Paul Romer is a Stanford economist with radical ideas for new global growth. The first to the stage this morning, he has a little difficulty with his slides and jokes, “My work is about how wonderful technology is.”
When the first slide does appear he urges us look at the picture of African students doing their homework under streetlights because they have no electricity in their homes. He zeroes in on one of the students and christens him Nelson. “I’ll bet Nelson has a cell phone,” Romer remarks. He then asks the audience why Nelson would have a cutting edge technology like a cell phone but no access to electricity. His answer — rules. Romer explains that in this country the electric company has to provide electricity at a subsidized price, and so cannot make profit. They have no incentive or ability to reach more customers. The president has tried to change pricing but protests broke out from businesses and the public.
“How can we change rules? ” Romer asks. He answers his question by saying that we can do so by giving more choices to people and leaders (who he notes in many countries are also people). If you give to only one side you have tension, but giving choices to both will produce a set of rules for changing the rules.
He shows a picture from NASA of the Earth at night, clearly showing the electric lights of cities and town. He points out that North Korea looks like a black hole compared to neighbors, and reminds us that North Korea and South Korea began identically but made choices that led to very divergent paths. He points to the Caribbean. He shows how dark Haiti is compared to the Dominican Republic and that they’re both dark compared to Puerto Rico. Haiti warns us that rules can also be bad when governments are weak, as opposed to the strong government of North Korea.
He moves our attention to China. China, he says, demonstrates both the strengths and weaknesses of working with rules. They developed steel and gunpowder, but never developed rules for spreading those. Then, they developed rules that cut them off while other countries were zooming ahead. However, in the late 1970s, growth took off in China. Something changed. Romer shows that the brightest spot in China is Hong Kong. Hong Kong was a small bit of China that for most of the 20th century operated under a different set of rules, that were copied from working market and under the care of Great Britain. Hong Kong, he says, became a model people could copy when the rest of mainland moved to the market model. The demonstrated successes there led to a consensus on a market model move throughout the economy.
Romer asserts that we must preserve choices for people and operate on the right scale. A village is too small and a nation too big. Cities give you the right balance. The proposal is he conceives of is a charter city with investors to build infrastructure, firms to hire people and families who will raise children there. All he wants is some good rules, uninhabited land and choices for leaders, which he thinks should translate to partnerships between nations
He notes that some of the audience might be starting to think is this bringing back colonialism. Romer urges everyone not to let the emotions that come up get in the way and shut down new ideas. He says that colonialism involved coercion and condescension — this model is about choice, which is the antidote to those two.

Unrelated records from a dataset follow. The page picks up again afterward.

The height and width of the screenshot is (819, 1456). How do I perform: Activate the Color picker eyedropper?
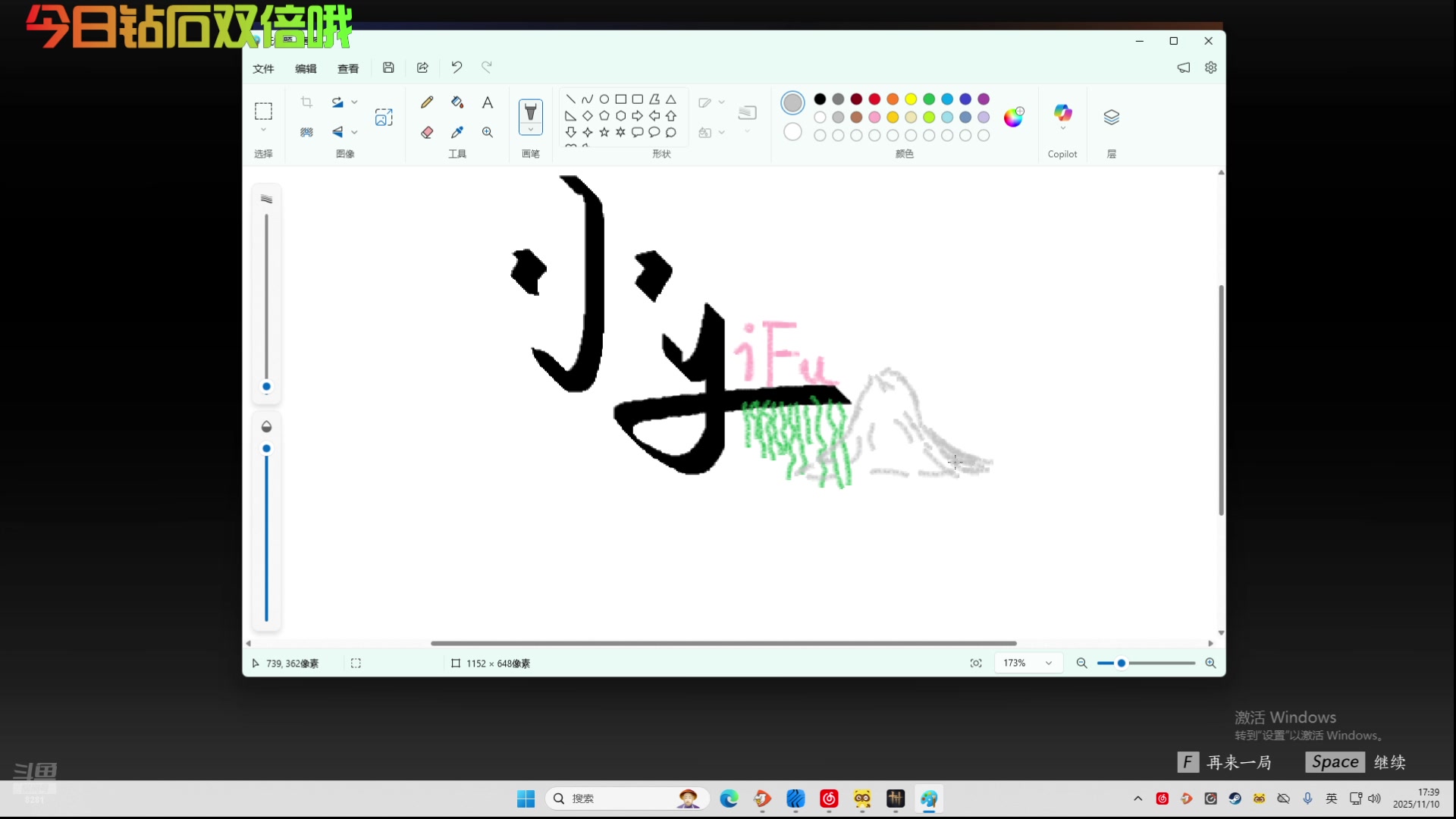(457, 133)
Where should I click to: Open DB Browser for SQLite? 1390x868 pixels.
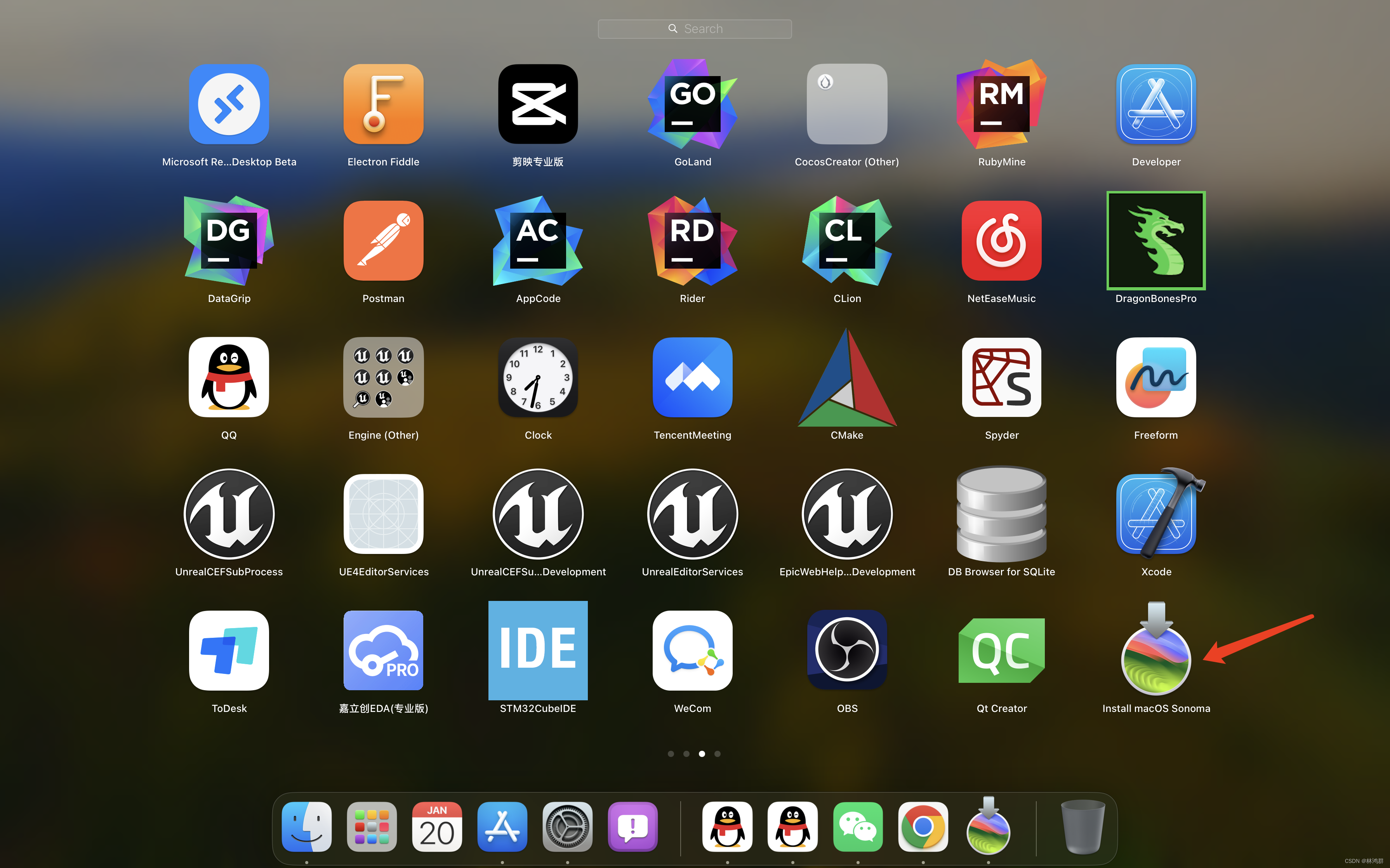(x=1001, y=514)
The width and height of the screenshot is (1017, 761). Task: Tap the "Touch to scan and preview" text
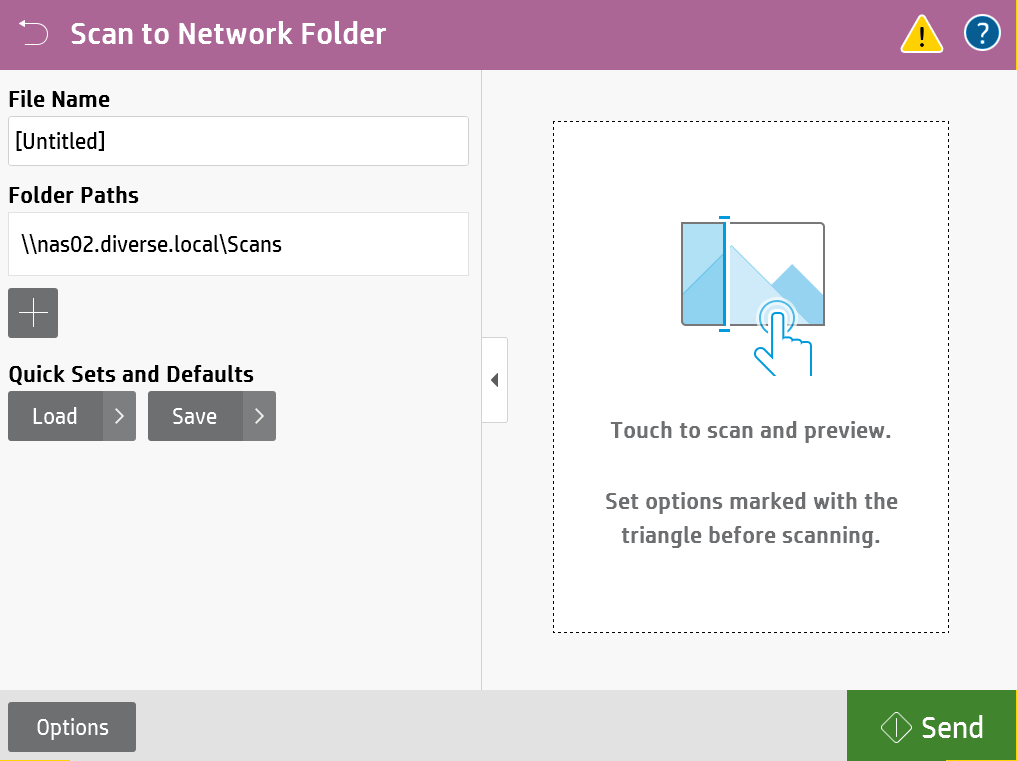point(750,431)
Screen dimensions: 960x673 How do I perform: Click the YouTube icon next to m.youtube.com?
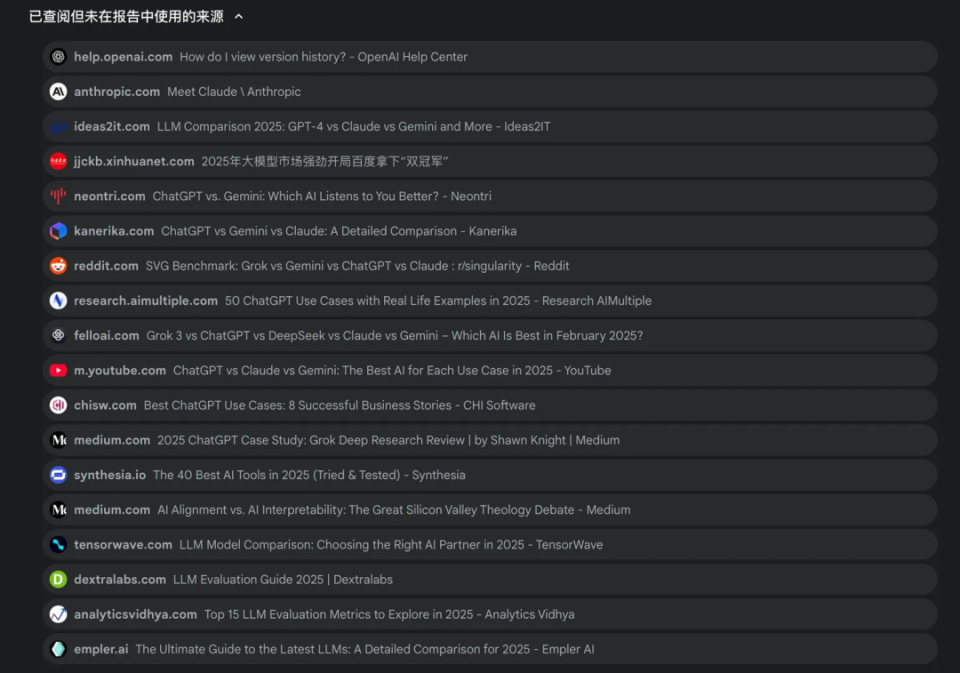coord(58,370)
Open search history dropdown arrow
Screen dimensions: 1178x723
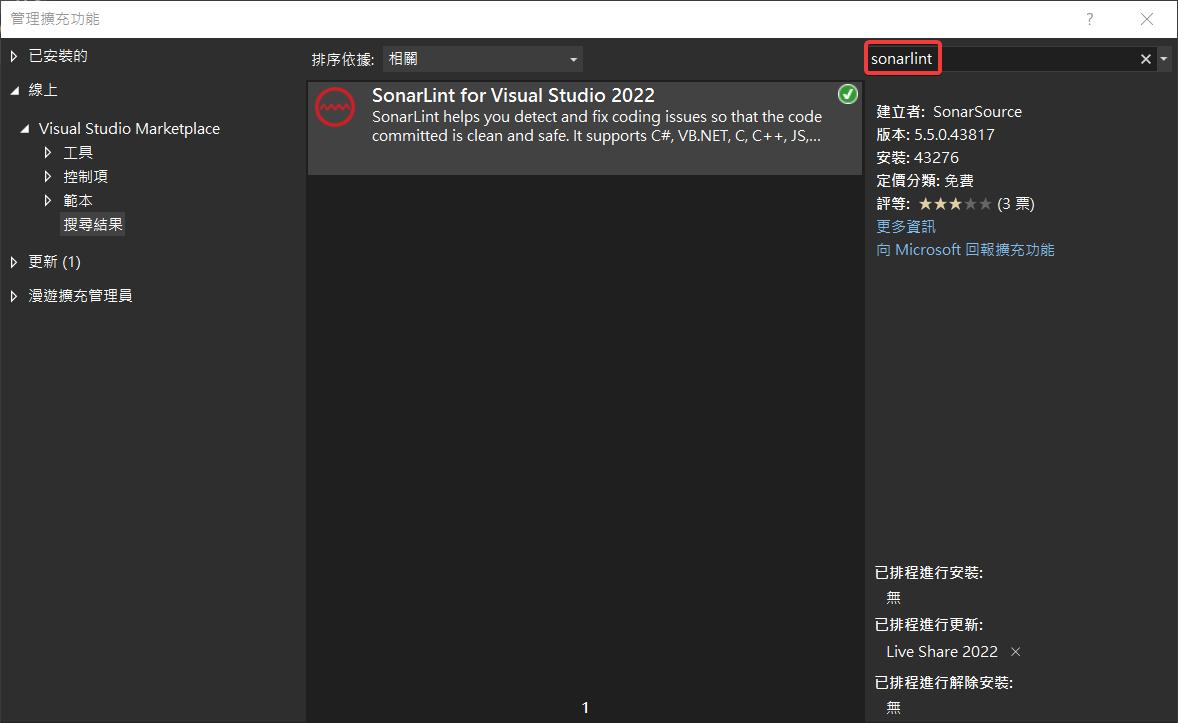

He proposes charter cities in Guantanamo Bay, Cuba (calling Canada to take a partnership there) and throughout Africa. He says that most leaders he’s talked to get the idea. They understand that they can make more credible promises to long-term investors if they do it with a partner nation. Romer claims that only a failure of imagination will keep us from delivering a global win-win solution. The power of ideas will do it, he says. We can share ideas and we all get more. We must keep moving progress forward so Nelson and his friends don’t have to study under street lamps.
At the end of the talk, Chris Anderson does a quick audience poll by a show of hands. “What do you think? Mad or exciting?” Anderson asks. Overwhelmingly, the hands say exciting.